Predictive Payment Modeling Foresees ICD-10 Impact
Crystal balls and tea leaf readings are not the only ways to foresee the impact ICD-10 will have on a hospital’s bottom line. Advanced analytics can be used to understand how payments will change when using ICD-10 codes. At an ICD-10 Summit session Tuesday, Louis Rossiter, PhD, leader of scientific methods at New Health Analytics, and Maria Bounos, RN, MPM, CPC-H, business development manager with consulting firm Wolters Kluwer, showed how to leverage ICD-10 data within an organization in order to reduce uncertainty in how ICD-10 changes reimbursement.
While the Centers for Medicare & Medicaid Services (CMS) has said their own predictive modeling of ICD-10 shows a neutral financial impact on providers, Rossiter and Bounos said that is not entirely true. While the overall impact on all providers nationwide is neutral, the specific impact will vary between facilities.
“Some hospitals will be winners and some will be losers,” Rossiter said.
There are steps providers can take to prevent a drop in reimbursement, but hospitals need to understand the financial implications of the transition and determine the revenue impact by provider, system facility, service line, and geography in order to fine tune their conversion strategy.
Conducting a detailed risk assessment is the first step to determining the financial impact.
“If you can convert your issues into dollar signs, you will get a hospital administration’s attention,” Rossiter said.
A payment impact analysis can be done by translating two or more years of ICD-9 hospital claims into ICD-10, then using the expected Medicare MS-DRG ICD-10 payment rates to compare reimbursement between ICD-9 and ICD-10. While translated historical data is not the same as live coded ICD-10 data, the comparison can enable a close look at reimbursement rates.

[Saved data entries]
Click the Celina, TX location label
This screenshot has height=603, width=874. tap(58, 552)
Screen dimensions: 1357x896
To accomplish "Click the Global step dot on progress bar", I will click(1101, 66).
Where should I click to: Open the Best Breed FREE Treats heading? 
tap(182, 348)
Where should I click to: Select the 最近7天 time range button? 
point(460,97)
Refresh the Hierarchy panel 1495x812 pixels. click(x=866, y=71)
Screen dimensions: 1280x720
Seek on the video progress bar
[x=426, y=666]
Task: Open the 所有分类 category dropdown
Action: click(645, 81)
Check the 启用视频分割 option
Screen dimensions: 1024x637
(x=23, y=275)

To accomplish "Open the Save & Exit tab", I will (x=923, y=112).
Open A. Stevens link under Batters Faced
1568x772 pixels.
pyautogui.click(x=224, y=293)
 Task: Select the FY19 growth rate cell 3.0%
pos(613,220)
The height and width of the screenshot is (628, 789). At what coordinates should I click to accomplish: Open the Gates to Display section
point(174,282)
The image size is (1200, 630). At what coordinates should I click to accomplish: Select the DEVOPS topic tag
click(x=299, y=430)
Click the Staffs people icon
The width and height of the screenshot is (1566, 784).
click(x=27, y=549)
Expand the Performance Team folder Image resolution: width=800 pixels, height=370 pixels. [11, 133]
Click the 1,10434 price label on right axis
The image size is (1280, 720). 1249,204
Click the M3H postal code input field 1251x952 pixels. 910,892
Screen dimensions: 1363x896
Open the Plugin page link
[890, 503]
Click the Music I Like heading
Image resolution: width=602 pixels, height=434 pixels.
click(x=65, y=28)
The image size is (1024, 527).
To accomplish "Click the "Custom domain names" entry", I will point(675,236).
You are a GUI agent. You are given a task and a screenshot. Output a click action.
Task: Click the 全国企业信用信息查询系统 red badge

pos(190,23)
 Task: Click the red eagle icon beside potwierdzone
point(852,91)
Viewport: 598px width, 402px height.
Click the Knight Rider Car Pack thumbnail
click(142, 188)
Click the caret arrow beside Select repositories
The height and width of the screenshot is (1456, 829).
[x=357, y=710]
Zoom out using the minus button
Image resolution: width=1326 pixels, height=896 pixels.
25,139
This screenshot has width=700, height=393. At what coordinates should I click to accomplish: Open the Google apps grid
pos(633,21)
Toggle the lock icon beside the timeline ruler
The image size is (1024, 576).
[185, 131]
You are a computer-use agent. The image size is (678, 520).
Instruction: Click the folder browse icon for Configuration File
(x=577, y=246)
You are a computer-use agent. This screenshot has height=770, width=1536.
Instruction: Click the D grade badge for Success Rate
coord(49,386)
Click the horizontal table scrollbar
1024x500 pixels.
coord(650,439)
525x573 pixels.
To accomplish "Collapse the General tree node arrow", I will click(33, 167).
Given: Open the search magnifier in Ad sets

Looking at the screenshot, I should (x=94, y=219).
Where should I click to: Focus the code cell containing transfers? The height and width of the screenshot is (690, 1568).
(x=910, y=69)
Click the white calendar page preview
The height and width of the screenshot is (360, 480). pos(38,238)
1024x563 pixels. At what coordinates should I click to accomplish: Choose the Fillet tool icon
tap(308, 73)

(THINGS TO DO)
1. Reproduce the stretch of the ICD-10 payment article from "There are steps" through "their conversion strategy.".
2. According to the ICD-10 payment article, what is the first step in determining the financial impact?
3. Write the next part of the article on predictive payment modeling for ICD-10, picking up after its last sentence.
The rows are independent material, unrelated to the ICD-10 article.

(ANSWERS FOR THIS EXERCISE)
1.
There are steps providers can take to prevent a drop in reimbursement, but hospitals need to understand the financial implications of the transition and determine the revenue impact by provider, system facility, service line, and geography in order to fine tune their conversion strategy.

2. Conducting a detailed risk assessment.

3.
The impact can be broken down by facility, DRG, service line, and other line items.
In an example model, Rossiter showed how some DRGs can lose more than others. The DRG for “cardiac defibrillator implant w/o cardiac cath w/o MCC” showed a loss in reimbursement of $663,821 between ICD-9 and ICD-10 over the entire span of reviewed records. However, a look at all Medicare fee-for-service payments showed a 2.7 percent increase in reimbursement under ICD-10.
This information should be used to understand where careful coding, coder training, and clinical documentation should be focused today to negate the potential risk when ICD-10 becomes required practice.
The model not only attaches a dollar amount to the impact of ICD-10, which bolsters buy in, but informs strategic planning by service line.
ICD-10 needs to be taken seriously. It is multifaceted, requires a holistic implementation approach, is a major change in health IT systems, and can have a significant financial impact.
“ICD-10 involves the full spectrum of the revenue cycle, from when the patient walks through the door to the bill drop,” Bounos said. “This is one of the biggest changes we have had in the last 30 years.”